Exactly.
If you get to clinically know a patient, then perhaps after several times with seeing the patient can you determine the true extent of their bluffs.
However unfortunately, once you let them in a few times into inpatient, you've reinforced their desire to use a suicidal threat.
IMHO the best way to this should be handled (but this will not work with our current medical/legal infrastructure) is if a person is known to use suicidal threats, and once a doctor (or for argument's sake let's say 3 doctors) inspected the person, found them to not suffer from severe mental illness, that person should be discharged, and if the person is known to cause similar disturbances again that person should be arrested for using terroristic threats.
This unfortunately rarely happens. Why? Well doctors aren't supposed to be calling law enforcement & divulging the person's private information unless someone else is put in danger. In this case they are putting themselves, not others in danger.
Another problem, if you're in a psyche ER and you call the police, telling them the person is causing a disturbance, the police will tell the doc to shove it, they're not going to take the person. Its a turfing issue. They're not going to take someone claiming to be suicidal. As a psychiatrist in an ER you're stuck.
And there's no law or organized mental health infrastructure in several areas to deal with this situation.
In part, IMHO why there's no infrastructure is because of the lack of studies in this, and there's a lack of studies on it because hardly anyone is willing to do a study on this high liability issue.
Where I'm currently practicing, its a forensic psychiatric facility, and we got plenty of people who pull this type of thing, though in inpatient, and on a forensic facility, so the privacy issues are not as extensive.

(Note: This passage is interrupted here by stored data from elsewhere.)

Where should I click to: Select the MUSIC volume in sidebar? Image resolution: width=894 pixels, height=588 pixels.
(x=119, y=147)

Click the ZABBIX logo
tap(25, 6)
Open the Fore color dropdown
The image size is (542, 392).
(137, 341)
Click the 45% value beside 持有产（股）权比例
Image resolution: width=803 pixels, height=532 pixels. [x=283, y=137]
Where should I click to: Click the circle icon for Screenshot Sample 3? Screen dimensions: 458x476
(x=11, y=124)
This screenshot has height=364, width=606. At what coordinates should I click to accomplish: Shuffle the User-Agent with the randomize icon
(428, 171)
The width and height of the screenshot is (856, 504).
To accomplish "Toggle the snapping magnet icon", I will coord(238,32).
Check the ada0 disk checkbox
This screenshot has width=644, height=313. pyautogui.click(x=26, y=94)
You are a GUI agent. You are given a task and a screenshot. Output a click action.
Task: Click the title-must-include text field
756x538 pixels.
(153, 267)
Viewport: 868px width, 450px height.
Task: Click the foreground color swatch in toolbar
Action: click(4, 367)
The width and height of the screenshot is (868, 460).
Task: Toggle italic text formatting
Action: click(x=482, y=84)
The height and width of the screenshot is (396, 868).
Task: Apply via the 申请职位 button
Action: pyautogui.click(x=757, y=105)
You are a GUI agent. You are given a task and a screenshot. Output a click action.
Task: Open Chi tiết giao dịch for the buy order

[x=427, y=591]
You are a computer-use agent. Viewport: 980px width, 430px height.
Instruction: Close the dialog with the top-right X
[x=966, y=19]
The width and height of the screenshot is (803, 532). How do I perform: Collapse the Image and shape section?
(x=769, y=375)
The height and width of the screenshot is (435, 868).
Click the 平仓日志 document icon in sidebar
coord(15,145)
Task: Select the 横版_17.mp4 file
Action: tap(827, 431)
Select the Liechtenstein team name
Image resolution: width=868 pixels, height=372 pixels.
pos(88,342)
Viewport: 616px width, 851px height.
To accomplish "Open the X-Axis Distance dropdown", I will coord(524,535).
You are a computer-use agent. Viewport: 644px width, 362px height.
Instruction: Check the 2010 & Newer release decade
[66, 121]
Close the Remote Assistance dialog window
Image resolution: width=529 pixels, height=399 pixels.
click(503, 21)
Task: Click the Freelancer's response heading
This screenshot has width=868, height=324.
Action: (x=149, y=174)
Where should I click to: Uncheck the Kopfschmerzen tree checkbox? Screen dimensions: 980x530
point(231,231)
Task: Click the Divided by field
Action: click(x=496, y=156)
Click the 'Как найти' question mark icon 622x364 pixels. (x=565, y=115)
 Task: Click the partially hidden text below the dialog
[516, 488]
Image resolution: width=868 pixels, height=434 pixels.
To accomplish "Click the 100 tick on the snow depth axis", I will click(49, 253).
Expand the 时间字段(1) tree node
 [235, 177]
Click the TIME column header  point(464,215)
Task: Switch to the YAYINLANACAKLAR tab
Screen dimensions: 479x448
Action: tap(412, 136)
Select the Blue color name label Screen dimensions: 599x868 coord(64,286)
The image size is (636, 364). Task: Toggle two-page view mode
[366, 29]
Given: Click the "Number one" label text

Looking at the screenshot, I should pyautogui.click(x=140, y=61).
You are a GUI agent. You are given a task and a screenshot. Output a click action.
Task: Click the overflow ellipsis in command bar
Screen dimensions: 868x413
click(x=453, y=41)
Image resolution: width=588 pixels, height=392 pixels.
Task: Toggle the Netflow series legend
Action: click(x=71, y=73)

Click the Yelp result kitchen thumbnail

Forensic patients sent to such a facility are ordered by the court to be evaluated for legal purposes, and the court has the right to look into their records. In this particular case, if we got someone malingering, that can be thoroughly examined on the course of several days, psychological testing can be done to see if the person is faking symptoms (e.g. the SIRS, M-FAST, MMPI) and in this case, the records are reviewed by a judge. There's also an established procedure in the institution where such a person will be evaluated by a non-treating doctor who will then write a report as to their professional opinion whether or not the person if faking symptoms that will be given to the judge.
And the local jail also has a well established forensic psychiatrist who also calls people known to make fake suicidal threats on their bluff. E.g. the person calls a suicidal threat, they're given a suicide smock (basically a paper gown), and given liquid food or a type of mush like burger which well tastes pretty gross.
However these measures which have been put in place where I'm at are the exception, not the norm. Where I did residency, if someone in jail pulled a suicidal threat, they were immediately brought to psyche inpatient--which actually rewarded the person since the hospital is a nicer setting. Then the doc determined the guy was malingering, then he's brought back to jail, then in jail he pulls a suicidal threat again, and he's brought back to psyche inpatient, yada yada yada....
Too bad you can no longer truly call their bluff and lock these guys up in the state mental health facility indefinitely.
Actually, in some cases, that's the person's game. In the case I mentioned above where the guy was planning a drug deal, he wouldn't want to be in the facility indefinitely. However I have seen others where that was their intent for whatever twisted reason--e.g. they had a boyfriend or girlfriend in the state facility.